GV named ‘Voter Friendly Campus’
Grand Valley State University has recently received the “Voter Friendly Campus” designation from the Campus Vote Project and the National Association of Student Personnel Administrators. GVSU is one of 83 universities across the country to receive the award.
The award is given to universities that planned and administered practices on their campuses that encouraged voter participation among students and helped students to register to vote in the 2016 general election. During the fall of 2016, GVSU held about 16 voter drives in an effort to register students and broke the record for the university with the most registration applications submitted in a single day at the secretary of state mobile unit.
Talk to focus on Spanish women traversing Atlantic in 18th century
Author Allyson Poska will be speaking about her newest book, “Reconsidering the Spanish Atlantic: How Women’s Lives Reframe Spain’s Early Modern Empire,” Monday, March 27, at 4 p.m. in Grand Valley State University’s Holton-Hooker Learning and Living Center Multipurpose Room.
In addition to being an author, Poska is a history professor and the director of women and gender studies at the University of Mary Washington.
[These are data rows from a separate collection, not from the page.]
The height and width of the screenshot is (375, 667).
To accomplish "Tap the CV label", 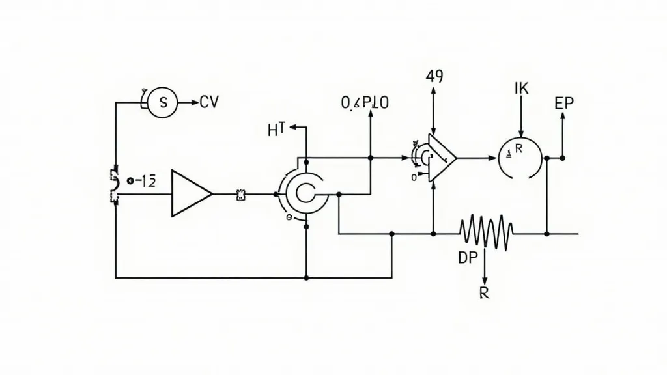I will click(x=209, y=102).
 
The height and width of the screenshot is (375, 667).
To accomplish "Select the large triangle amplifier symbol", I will click(x=190, y=193).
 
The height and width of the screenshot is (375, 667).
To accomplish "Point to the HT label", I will click(x=277, y=130).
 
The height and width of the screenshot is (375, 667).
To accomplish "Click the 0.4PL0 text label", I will click(x=365, y=103).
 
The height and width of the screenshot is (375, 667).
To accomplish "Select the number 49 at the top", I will click(x=434, y=76).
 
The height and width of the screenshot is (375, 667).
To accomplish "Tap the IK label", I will click(x=521, y=90).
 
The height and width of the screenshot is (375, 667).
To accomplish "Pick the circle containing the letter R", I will click(x=520, y=157).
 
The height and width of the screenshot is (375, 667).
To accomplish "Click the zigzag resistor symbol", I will click(x=486, y=233).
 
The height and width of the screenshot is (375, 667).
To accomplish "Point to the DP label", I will click(x=468, y=258).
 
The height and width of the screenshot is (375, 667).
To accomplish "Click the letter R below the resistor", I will click(x=483, y=292).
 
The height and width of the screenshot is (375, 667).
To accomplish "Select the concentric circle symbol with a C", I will click(x=304, y=193).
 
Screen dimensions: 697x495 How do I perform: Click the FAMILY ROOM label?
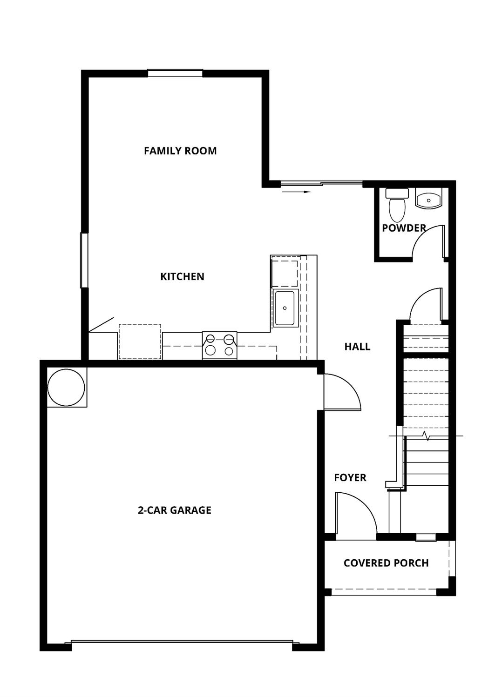[180, 151]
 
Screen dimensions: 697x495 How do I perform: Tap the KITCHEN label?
[182, 276]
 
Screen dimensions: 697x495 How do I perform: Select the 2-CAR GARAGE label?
[175, 510]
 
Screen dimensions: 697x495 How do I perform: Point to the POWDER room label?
[404, 228]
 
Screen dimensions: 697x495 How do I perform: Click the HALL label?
[357, 347]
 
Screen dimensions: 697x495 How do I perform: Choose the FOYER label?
[350, 478]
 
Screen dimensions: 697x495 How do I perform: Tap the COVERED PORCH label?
[386, 563]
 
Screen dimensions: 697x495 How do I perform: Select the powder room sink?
[428, 200]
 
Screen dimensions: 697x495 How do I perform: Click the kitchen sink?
[285, 308]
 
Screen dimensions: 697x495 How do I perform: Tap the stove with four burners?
[219, 345]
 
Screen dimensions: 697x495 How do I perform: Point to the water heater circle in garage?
[67, 387]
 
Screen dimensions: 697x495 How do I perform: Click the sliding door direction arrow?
[296, 191]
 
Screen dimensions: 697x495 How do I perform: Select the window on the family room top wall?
[175, 73]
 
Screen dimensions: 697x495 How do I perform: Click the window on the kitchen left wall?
[84, 261]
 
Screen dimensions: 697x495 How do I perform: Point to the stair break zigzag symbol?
[426, 436]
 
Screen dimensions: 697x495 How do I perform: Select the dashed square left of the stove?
[140, 342]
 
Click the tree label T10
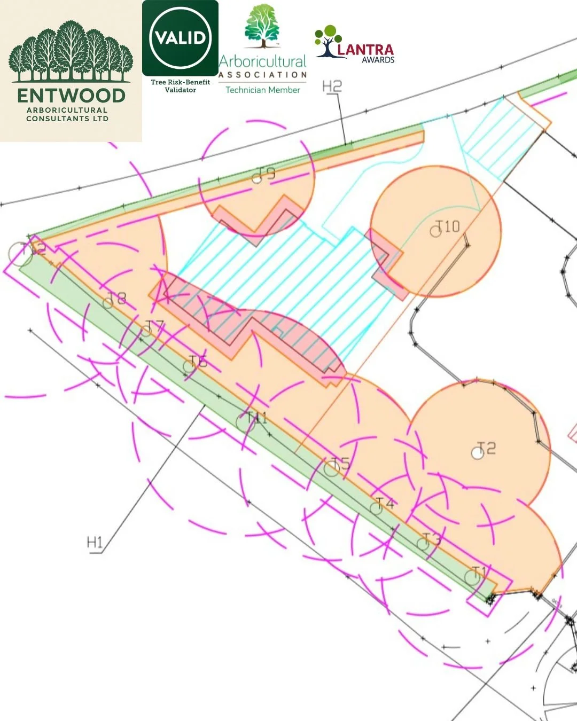(x=448, y=226)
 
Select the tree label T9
(x=267, y=173)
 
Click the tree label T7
(x=155, y=326)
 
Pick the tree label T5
(x=341, y=464)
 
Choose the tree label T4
(x=385, y=503)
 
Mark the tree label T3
(x=432, y=538)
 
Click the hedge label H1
(x=95, y=543)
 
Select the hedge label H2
(x=332, y=86)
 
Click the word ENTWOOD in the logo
(x=71, y=96)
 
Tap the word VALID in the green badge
(x=180, y=38)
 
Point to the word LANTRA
(x=365, y=50)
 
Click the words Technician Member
(x=262, y=90)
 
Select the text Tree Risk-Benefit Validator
(x=180, y=86)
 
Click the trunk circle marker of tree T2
(x=477, y=453)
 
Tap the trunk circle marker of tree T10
(x=435, y=232)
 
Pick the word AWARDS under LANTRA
(x=378, y=60)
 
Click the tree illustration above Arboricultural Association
(x=262, y=26)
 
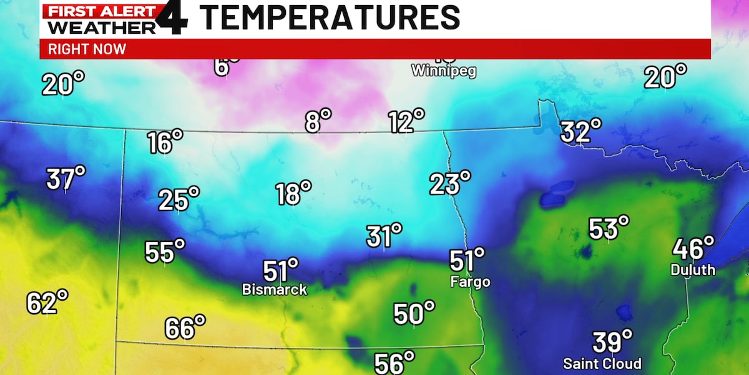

Her book talks about a Spanish plan that recruited poor women and their families to settle a colony in Patagonia, a region of Argentina. The book focuses on the women’s journey across the Atlantic and the hardships they ran into while on the ocean.
Poska will be speaking on the book and the role of women during imperialism in 18th-century Europe. This event is LIB 100/201 approved.